To do:
Retype every record below exactly as it is written.

Entries supplied:
┌──

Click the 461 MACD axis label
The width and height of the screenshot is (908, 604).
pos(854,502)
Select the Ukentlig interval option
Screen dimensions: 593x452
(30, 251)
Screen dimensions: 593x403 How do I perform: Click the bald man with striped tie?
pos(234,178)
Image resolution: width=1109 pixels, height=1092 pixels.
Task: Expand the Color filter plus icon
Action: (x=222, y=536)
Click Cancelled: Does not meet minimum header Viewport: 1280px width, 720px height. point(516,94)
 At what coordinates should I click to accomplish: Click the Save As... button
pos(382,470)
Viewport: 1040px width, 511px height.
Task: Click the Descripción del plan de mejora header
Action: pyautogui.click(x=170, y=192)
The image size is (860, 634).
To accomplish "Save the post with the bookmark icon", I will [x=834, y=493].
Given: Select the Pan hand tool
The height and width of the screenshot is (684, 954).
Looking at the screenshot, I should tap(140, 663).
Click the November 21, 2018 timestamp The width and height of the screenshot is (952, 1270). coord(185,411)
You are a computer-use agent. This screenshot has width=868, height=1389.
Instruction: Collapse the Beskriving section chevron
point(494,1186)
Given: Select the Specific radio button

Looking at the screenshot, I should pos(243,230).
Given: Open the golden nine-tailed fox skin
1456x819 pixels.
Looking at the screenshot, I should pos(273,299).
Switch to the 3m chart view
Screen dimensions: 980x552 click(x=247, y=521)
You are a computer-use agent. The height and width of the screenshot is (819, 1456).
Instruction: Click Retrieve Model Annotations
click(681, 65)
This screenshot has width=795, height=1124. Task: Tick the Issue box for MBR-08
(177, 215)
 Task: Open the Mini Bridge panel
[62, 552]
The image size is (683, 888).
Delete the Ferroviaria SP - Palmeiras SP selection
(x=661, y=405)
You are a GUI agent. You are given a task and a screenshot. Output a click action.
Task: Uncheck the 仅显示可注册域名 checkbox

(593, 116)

└──

The answer:
Click the 461 MACD axis label
The width and height of the screenshot is (908, 604).
pos(854,502)
Select the Ukentlig interval option
Screen dimensions: 593x452
(30, 251)
Screen dimensions: 593x403 How do I perform: Click the bald man with striped tie?
pos(234,178)
Image resolution: width=1109 pixels, height=1092 pixels.
Task: Expand the Color filter plus icon
Action: (x=222, y=536)
Click Cancelled: Does not meet minimum header Viewport: 1280px width, 720px height. point(516,94)
 At what coordinates should I click to accomplish: Click the Save As... button
pos(382,470)
Viewport: 1040px width, 511px height.
Task: Click the Descripción del plan de mejora header
Action: pyautogui.click(x=170, y=192)
The image size is (860, 634).
To accomplish "Save the post with the bookmark icon", I will [x=834, y=493].
Given: Select the Pan hand tool
The height and width of the screenshot is (684, 954).
Looking at the screenshot, I should tap(140, 663).
Click the November 21, 2018 timestamp The width and height of the screenshot is (952, 1270). coord(185,411)
You are a computer-use agent. This screenshot has width=868, height=1389.
Instruction: Collapse the Beskriving section chevron
point(494,1186)
Given: Select the Specific radio button

Looking at the screenshot, I should pos(243,230).
Given: Open the golden nine-tailed fox skin
1456x819 pixels.
Looking at the screenshot, I should pos(273,299).
Switch to the 3m chart view
Screen dimensions: 980x552 click(x=247, y=521)
You are a computer-use agent. The height and width of the screenshot is (819, 1456).
Instruction: Click Retrieve Model Annotations
click(681, 65)
This screenshot has width=795, height=1124. Task: Tick the Issue box for MBR-08
(177, 215)
 Task: Open the Mini Bridge panel
[62, 552]
The image size is (683, 888).
Delete the Ferroviaria SP - Palmeiras SP selection
(x=661, y=405)
You are a GUI agent. You are given a task and a screenshot. Output a click action.
Task: Uncheck the 仅显示可注册域名 checkbox

(593, 116)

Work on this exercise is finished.